This notebook explains the problem of Sentiment Analysis, some of the popular datasets available, approaches to solve this problem and finally a step-by-step guide to solve this problem using Deep Learning.

**Definition**: Sentiment Analysis is the NLP task of computationally identifying the opinion or sentiment (*positive*, *negative*, or *neutral*) expressed in a text.

**Popular Data sets for Sentiment Analysis:**
1. kaggle: Movie reviews on IMDB data set - 50K entries: *Longer text SA*
2. Stanford data set for sentiment analysis:*5 classes*: Very positive, Positive, Neutral, Negative, Very Negative
3. Amazon review data set (kaggle) - Pre-trained models available: *Short text SA* (4 million entries) - Extract the headings only

**Approaches for Sentiment Analysis:**
1. Lexicon based: Senti WordNet
2. NLP Tools: TextBlob, spaCy, NLTK
3. Machine Learning: NB Classifier, SVM, XGB
4. **Deep learning: LSTMs, GRUs, seq2seq**
5. Sentiment Embeddings - Embeddings of words based on sentiments
6. Fine-tuning over Large Language Models (like BERT, RoBERTa *etc.*)

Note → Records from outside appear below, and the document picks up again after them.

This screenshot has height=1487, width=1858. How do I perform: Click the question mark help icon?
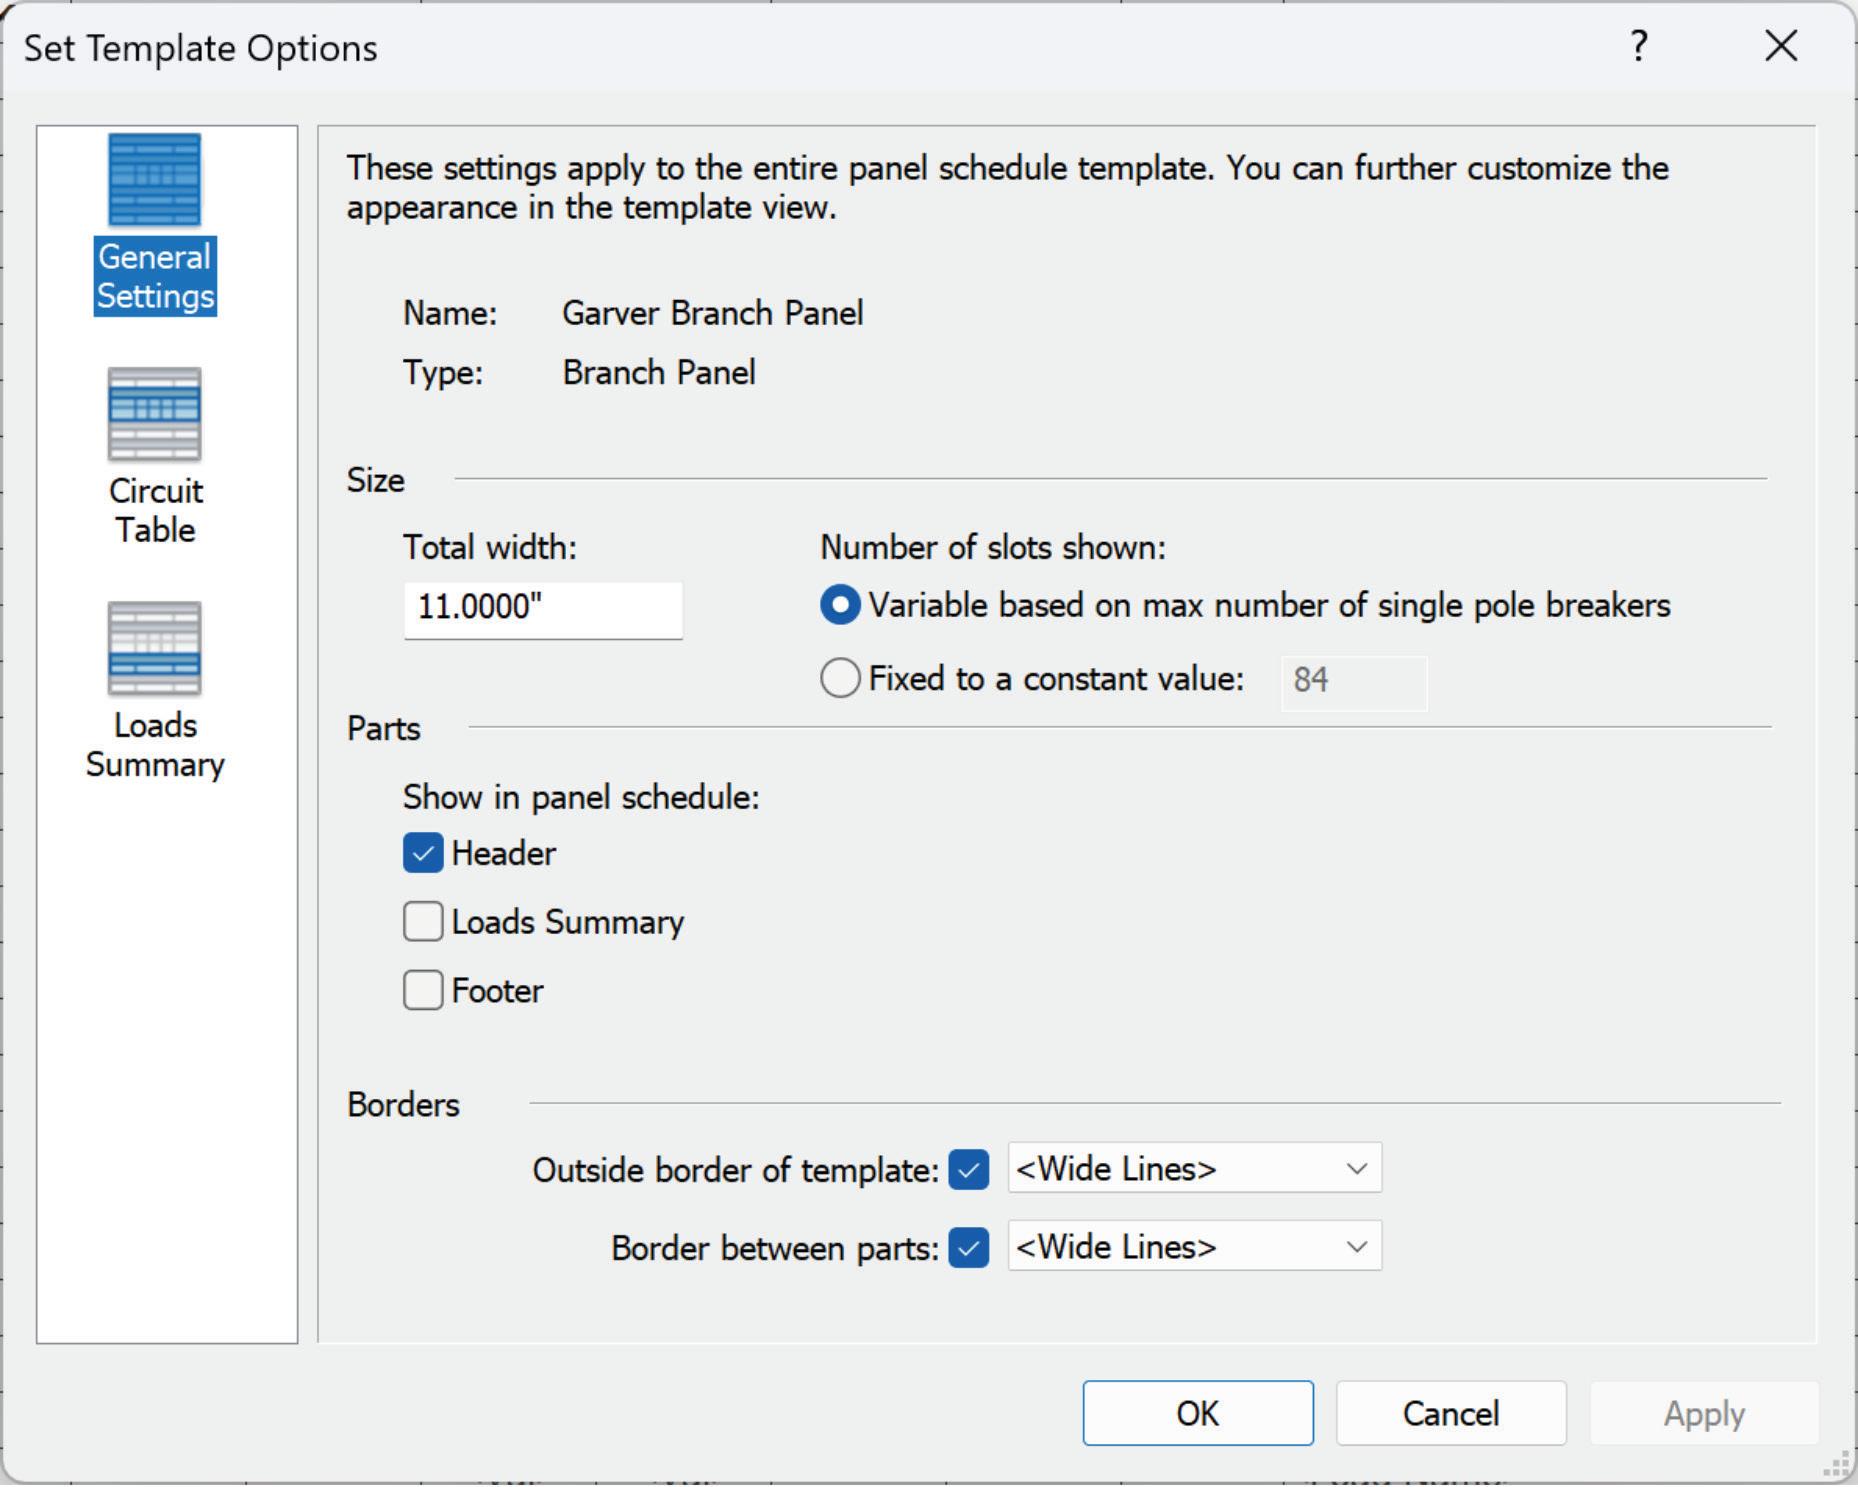point(1639,46)
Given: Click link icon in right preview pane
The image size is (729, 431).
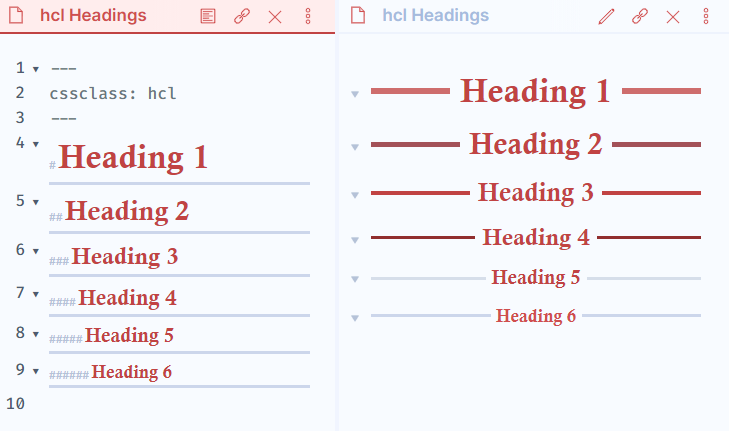Looking at the screenshot, I should pyautogui.click(x=640, y=16).
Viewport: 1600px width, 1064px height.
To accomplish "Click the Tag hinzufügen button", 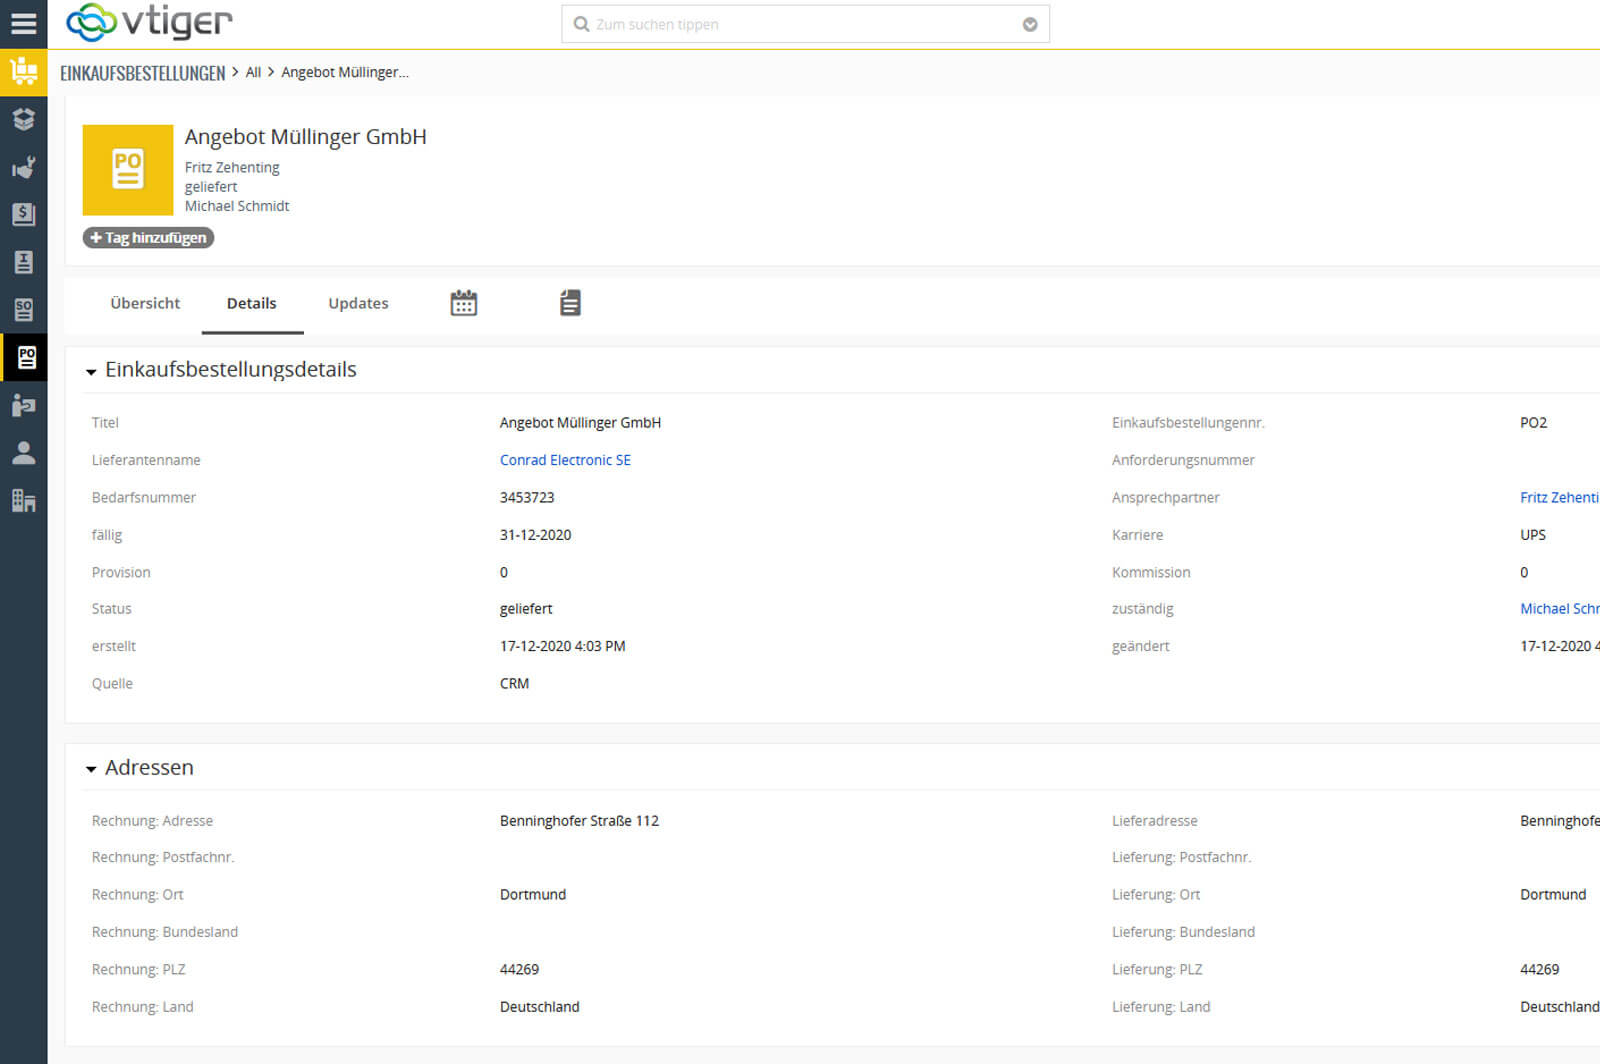I will (148, 238).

**Sentiment Analysis using Deep Learning:**

**Pre-processing:**
1. Download the dataset (*imdb_reviews*)
2. word to index | index to word
3. Train your word embeddings | Use pre-trained embeddings
4. Embedding Matrix: Index -> Word Embedding
5. Padding (Post/Pre) - Fixed length arrays of the input (Size is the max/avg length of the reviews)

**Architecture:**
1. Input Layer (200)
2. Embedding Layer (inbuilt in keras) - Embedding Matrix / Train embeddings using keras (200X300 - Emb Dimension)
3. RNN Layer (LSTM, Bi-LSTM etc)/ Attention Layer
4. Dense Layer /  Fully Connected Layer
5. Dropout Layer
6. Optional Dense Layers
7. Softmax - Final Output


## Import libraries

In [None]:
# keras imports
from keras.datasets import imdb
from keras.models import Sequential
from keras.layers.recurrent import LSTM
from keras.layers import Bidirectional
from keras.preprocessing.sequence import pad_sequences
from keras.layers.core import Dense, Dropout, Activation
from keras.utils import np_utils
from keras.layers.embeddings import Embedding
from keras.optimizers import Adam, Adadelta
from keras.models import load_model
from keras.regularizers import l2

# Generic imports
from sklearn.metrics import classification_report, confusion_matrix
import numpy as np, string, pickle, warnings, random
import matplotlib.pyplot as plt

warnings.filterwarnings("ignore")

## Download data

In [None]:
topWords = 50000
MAX_LENGTH = 200
nb_classes = 2
imdbDataPicklePath = 'imdbData.pickle'
downloadFlag = 1

if downloadFlag == 0:

    # Downloading data
    imdbData = imdb.load_data(path='imdb.npz', num_words=topWords)

    # Pickle Data
    with open(imdbDataPicklePath, 'wb') as handle:
        pickle.dump(imdbData, handle, protocol=pickle.HIGHEST_PROTOCOL)
    
with open(imdbDataPicklePath, 'rb') as pHandle:
    imdbData = pickle.load(pHandle)
    
(x_train, y_train), (x_test, y_test) = imdbData


In [None]:
stopWords = ['i', 'me', 'my', 'myself', 'we', 'our', 'ours', 'ourselves', 'you', "you're", "you've", "you'll", \
             "you'd", 'your', 'yours', 'yourself', 'yourselves', 'he', 'him', 'his', 'himself', 'she', "she's", \
             'her', 'hers', 'herself', 'it', "it's", 'its', 'itself', 'they', 'them', 'their', 'theirs', \
             'themselves', 'what', 'which', 'who', 'whom', 'this', 'that', "that'll", 'these', 'those', 'am', \
             'is', 'are', 'was', 'were', 'be', 'been', 'being', 'have', 'has', 'had', 'having', 'do', 'does', \
             'did', 'doing', 'a', 'an', 'the', 'and', 'but', 'if', 'or', 'because', 'as', 'until', 'while', 'of', \
             'at', 'by', 'for', 'with', 'about', 'between', 'into', 'through', 'during', 'before', 'after', \
             'above', 'below', 'to', 'from', 'off', 'over', 'then', 'here', 'there', 'when', 'where', 'why', \
             'how', 'any', 'both', 'each', 'few', 'more', 'most', 'other', 'some', 'such', 'own', 'same', 'so', \
             'than', 'too', 's', 't', 'will', 'just', 'should', "should've", 'now', 'd', 'll', 'm', 'o', 're', \
             've', 'y', 'ma']
word2Index = imdb.get_word_index()
index2Word = {v: k for k, v in word2Index.items()}
index2Word[0] = ""
sentimentDict = {0: 'Negative', 1: 'Positive'}

def getWordsFromIndexList(indexList):
    wordList = []
    for index in indexList:
        wordList.append(index2Word[index])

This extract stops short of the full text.